3G security3GPP43.033Lawful InterceptionRelease 13Stage 2TS
The following picture shows the extract from the reference configuration which is relevant for activation, deactivation and interrogation of the lawful interception for the GPRS system.
Figure B.2: Functional model for GPRS Lawful Interception activation,
deactivation and interrogation
In addition to the typical GPRS functional entities, a new functional entity is introduced – the ADMF – the Lawful Interception administration function. The ADMF:
– interfaces with all the LEAs that may require interception in the PLMN;
– keeps the intercept activities of individual LEAs separate;
– interfaces to the PLMN.
Every physical SGSN or GGSN is linked by an own X1_1p-interface to the ADMF. Consequently, every single SGSN or GGSN performs interception (activation, deactivation, interrogation as well as invocation) independently from other SGSNs or GGSNs. The X0_1-interface represents the interface between the requester of the lawful interception and the Lawful administration function; it is included for completeness, but is beyond the scope of the present document.
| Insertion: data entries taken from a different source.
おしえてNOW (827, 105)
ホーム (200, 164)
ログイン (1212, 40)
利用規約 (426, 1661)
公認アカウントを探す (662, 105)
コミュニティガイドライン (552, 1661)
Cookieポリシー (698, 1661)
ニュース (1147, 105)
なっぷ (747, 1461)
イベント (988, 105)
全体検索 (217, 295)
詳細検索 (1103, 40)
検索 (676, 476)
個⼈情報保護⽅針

The target identity for GPRS interception can be the IMSI, MSISDN or IMEI.
NOTE 1: Interception by MSISDN works only with the basic MSISDN.
In case of location dependent interception the following network/national options exist:
target location versus Interception Areas (IAs) check in the SGSN and Delivery Functions (DFs);
target location versus IAs check in the DFs. (physical co-location of the SGSN and DFs may be required by national law).
NOTE 2: The IA is previously defined by a set of cells. From the location of the target this set of cells permits to find the relevant IAs.
NOTE 3: The GGSN is not used for interception when location dependent interception is invoked in the network.